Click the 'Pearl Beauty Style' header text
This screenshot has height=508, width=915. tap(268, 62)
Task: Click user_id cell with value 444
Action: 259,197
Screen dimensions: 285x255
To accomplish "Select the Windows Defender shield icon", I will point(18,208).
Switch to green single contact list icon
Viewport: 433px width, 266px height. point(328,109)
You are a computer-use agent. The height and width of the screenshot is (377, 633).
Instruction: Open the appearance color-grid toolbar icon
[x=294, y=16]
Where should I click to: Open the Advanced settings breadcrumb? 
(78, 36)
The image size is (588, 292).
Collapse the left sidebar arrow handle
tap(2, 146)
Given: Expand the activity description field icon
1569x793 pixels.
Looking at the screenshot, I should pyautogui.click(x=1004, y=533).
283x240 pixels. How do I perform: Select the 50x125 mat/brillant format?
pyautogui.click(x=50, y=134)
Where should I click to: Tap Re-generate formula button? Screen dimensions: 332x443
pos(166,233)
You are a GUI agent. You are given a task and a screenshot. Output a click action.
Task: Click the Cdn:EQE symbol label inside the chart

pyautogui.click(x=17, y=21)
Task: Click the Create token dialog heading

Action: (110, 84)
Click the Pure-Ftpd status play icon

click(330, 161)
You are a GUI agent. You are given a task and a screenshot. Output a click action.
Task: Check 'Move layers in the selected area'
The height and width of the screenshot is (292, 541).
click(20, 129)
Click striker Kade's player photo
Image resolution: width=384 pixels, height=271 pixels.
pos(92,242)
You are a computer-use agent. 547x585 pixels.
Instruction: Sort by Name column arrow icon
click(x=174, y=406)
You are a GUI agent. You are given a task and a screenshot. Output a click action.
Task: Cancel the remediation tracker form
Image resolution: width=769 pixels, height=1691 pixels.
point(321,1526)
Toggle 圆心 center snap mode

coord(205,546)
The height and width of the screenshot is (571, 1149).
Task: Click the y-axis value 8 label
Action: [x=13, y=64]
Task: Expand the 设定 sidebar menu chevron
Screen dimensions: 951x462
•••••
### WHAT THE EXERCISE ASKS
Answer required as a bare number: state how many lines in the material contain the word "computer".

### WRITTEN ANSWER
2